Using the information.
(a) In the lichen article, what do the algae produce as they photosynthesize that nourishes the fungi?
(b) Decide whether each statement agrees with the lichen article: (i) lichens are plants, (ii) some lichens branch out like corals, (iii) the fungi supply the algae with minerals and water. Answer yes or no for each and quote the words of the article that decide it.
(c) Write what comes next in the lichen article, picking up after its final sentence.

Excerpted passage.
Lichens Could Need More than a Million Years to Adapt to Climate Change

Often mistaken for primitive plants such as moss (if they are even noticed in the first place), lichens are actually not plants at all. They are a group of versatile symbiotic life-forms that play crucial roles in myriad ecosystems, from rain forests to Arctic tundra. Though some do closely resemble moss, others look like little more than crusty orange stains, and still others branch out like corals. But the most impressive aspect of lichens is their interspecies teamwork—a relationship that climate change is threatening to disrupt, throwing their very survival into question.

A mint-colored lichen clinging to a tree’s bark may seem like a single organism, but it is actually a composite: fungi and algae (or sometimes fungi and cyanobacteria) living as one in a mutually beneficial relationship. As the algae photosynthesize, they produce sugars that nourish the fungi. In exchange, the fungi offer the algae minerals and water and construct a micro habitat where the algae can thrive—a sort of fungal greenhouse.

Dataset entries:
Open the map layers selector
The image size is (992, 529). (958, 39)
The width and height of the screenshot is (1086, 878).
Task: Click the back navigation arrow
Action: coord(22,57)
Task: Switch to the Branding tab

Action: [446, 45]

Answers to the exercises.
(a) Sugars

(b)
(i) No: "lichens are actually not plants at all"
(ii) Yes: "still others branch out like corals"
(iii) Yes: "the fungi offer the algae minerals and water"

(c)
When a fungus meets the right alga, they, in essence, become complete. “It’s like a Transformer,” says Matthew Nelsen, an evolutionary biologist at Chicago’s Field Museum, who specializes in lichens. “It suddenly turns into something else and makes this new structure that’s different from how that fungus looks on its own.”

The sum of the two species is greater than its parts, making lichens one of nature’s most fruitful pairings. Recent research estimates these organisms date back some 250 million years, and in that time, they have persevered through an asteroid strike and several ice ages. Today lichens cover an estimated 7 percent of the earth’s surface and can be found almost everywhere, from arid deserts to rocky seashores. But new research by Nelsen and his colleagues, published on Tuesday in Frontiers in Microbiology, has revealed that even these adaptive organisms are feeling the heat from climate change.

Porpidia on rock in the Alaskan tundra.
Porpidia on rock in the Alaskan tundra. Credit: Matthew P. Nelson

Losing lichens would be disastrous for the countless ecosystems that rely on them. In waterlogged environments, such as the temperate rain forests of the Pacific Northwest, lichens are key cogs in the hydrology process because they absorb water as it moves through the forest system. In deserts, a crust of lichens stabilizes soil and thus helps prevent erosion. Lichens even keep the carbon cycle humming: as their algae photosynthesize, they pull carbon dioxide from the air and pump out oxygen. After they die, their carbon-rich bodies decompose.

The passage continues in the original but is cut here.